- **Written exercise**
Return the lines starting with the line that contains "How do I perform: Open the browser" and going on through the line that contains "Action: click(x=373, y=30)", reproducing each one verbatim.

- **Exercise material**
---
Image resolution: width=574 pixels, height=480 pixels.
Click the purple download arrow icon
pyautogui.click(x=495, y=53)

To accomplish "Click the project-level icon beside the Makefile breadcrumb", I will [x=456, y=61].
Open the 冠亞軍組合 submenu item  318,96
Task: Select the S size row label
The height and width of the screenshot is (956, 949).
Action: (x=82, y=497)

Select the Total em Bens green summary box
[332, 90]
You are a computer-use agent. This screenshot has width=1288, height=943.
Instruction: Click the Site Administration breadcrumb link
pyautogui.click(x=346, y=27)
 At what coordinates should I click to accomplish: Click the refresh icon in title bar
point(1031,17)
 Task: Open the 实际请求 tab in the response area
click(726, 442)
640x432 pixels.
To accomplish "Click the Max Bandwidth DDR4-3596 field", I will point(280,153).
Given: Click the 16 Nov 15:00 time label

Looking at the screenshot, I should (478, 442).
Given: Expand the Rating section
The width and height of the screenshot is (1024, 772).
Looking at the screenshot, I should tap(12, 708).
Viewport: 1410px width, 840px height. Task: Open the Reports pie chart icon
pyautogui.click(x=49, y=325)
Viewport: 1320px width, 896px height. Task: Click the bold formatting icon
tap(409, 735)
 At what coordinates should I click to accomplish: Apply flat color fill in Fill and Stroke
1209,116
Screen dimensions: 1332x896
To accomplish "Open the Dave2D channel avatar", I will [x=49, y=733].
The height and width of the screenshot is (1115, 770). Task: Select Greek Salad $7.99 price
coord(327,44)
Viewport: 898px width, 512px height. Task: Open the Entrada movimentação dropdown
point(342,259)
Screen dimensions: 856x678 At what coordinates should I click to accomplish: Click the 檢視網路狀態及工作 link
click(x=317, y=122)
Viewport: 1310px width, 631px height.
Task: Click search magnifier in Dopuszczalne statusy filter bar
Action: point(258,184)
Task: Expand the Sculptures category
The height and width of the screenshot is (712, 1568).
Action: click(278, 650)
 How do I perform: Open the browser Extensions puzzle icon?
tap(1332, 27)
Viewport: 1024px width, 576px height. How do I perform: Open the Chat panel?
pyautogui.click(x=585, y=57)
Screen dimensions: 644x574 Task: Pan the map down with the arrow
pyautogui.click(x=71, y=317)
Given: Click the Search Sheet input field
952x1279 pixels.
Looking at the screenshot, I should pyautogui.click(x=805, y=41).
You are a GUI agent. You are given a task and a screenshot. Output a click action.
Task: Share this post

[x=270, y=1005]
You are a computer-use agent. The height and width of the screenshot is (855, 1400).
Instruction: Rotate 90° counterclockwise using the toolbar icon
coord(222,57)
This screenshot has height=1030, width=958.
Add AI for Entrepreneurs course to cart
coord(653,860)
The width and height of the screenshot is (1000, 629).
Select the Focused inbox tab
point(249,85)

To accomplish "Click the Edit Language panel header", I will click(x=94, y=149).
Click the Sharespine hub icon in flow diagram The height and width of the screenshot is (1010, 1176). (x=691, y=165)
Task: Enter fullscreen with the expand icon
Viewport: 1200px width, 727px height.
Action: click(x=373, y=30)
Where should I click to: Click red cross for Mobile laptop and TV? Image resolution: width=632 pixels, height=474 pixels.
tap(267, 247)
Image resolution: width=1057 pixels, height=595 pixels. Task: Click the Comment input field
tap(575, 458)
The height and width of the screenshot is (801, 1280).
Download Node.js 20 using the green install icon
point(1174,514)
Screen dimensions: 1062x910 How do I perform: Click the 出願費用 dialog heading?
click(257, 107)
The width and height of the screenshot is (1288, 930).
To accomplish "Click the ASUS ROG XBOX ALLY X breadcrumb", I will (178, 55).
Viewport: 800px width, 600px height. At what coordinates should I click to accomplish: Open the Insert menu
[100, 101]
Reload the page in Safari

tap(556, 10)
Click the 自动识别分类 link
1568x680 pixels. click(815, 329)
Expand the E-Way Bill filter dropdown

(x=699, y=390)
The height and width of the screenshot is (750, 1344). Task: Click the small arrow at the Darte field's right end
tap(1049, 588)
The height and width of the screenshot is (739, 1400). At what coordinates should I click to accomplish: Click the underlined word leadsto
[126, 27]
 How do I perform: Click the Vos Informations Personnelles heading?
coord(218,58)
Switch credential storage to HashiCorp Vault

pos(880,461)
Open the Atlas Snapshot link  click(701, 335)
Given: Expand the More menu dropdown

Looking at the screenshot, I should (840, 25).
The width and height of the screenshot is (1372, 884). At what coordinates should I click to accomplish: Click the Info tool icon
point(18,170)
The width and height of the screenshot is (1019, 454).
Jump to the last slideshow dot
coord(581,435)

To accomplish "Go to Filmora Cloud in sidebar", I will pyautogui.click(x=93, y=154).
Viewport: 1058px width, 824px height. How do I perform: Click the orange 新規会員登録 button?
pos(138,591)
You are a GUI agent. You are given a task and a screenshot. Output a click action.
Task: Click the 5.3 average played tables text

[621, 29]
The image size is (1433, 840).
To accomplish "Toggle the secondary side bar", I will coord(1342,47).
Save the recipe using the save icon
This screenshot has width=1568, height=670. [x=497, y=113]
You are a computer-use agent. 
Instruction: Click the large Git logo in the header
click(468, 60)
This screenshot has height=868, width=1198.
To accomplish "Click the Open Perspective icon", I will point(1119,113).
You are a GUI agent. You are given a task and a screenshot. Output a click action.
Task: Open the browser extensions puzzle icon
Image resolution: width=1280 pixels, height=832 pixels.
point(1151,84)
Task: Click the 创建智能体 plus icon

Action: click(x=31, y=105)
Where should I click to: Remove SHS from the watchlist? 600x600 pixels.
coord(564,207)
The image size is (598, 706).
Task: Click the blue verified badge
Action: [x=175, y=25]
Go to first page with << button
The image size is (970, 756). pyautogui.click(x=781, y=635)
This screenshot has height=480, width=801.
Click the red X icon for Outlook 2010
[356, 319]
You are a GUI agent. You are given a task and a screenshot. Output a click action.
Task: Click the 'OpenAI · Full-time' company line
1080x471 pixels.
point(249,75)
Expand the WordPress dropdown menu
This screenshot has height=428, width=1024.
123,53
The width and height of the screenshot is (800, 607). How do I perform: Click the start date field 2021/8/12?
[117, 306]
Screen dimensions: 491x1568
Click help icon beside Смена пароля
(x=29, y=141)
---
- **Final result**
 How do I perform: Open the browser Extensions puzzle icon?
tap(1332, 27)
Viewport: 1024px width, 576px height. How do I perform: Open the Chat panel?
pyautogui.click(x=585, y=57)
Screen dimensions: 644x574 Task: Pan the map down with the arrow
pyautogui.click(x=71, y=317)
Given: Click the Search Sheet input field
952x1279 pixels.
Looking at the screenshot, I should pyautogui.click(x=805, y=41).
You are a GUI agent. You are given a task and a screenshot. Output a click action.
Task: Share this post

[x=270, y=1005]
You are a computer-use agent. The height and width of the screenshot is (855, 1400).
Instruction: Rotate 90° counterclockwise using the toolbar icon
coord(222,57)
This screenshot has height=1030, width=958.
Add AI for Entrepreneurs course to cart
coord(653,860)
The width and height of the screenshot is (1000, 629).
Select the Focused inbox tab
point(249,85)

To accomplish "Click the Edit Language panel header", I will click(x=94, y=149).
Click the Sharespine hub icon in flow diagram The height and width of the screenshot is (1010, 1176). (x=691, y=165)
Task: Enter fullscreen with the expand icon
Viewport: 1200px width, 727px height.
Action: click(x=373, y=30)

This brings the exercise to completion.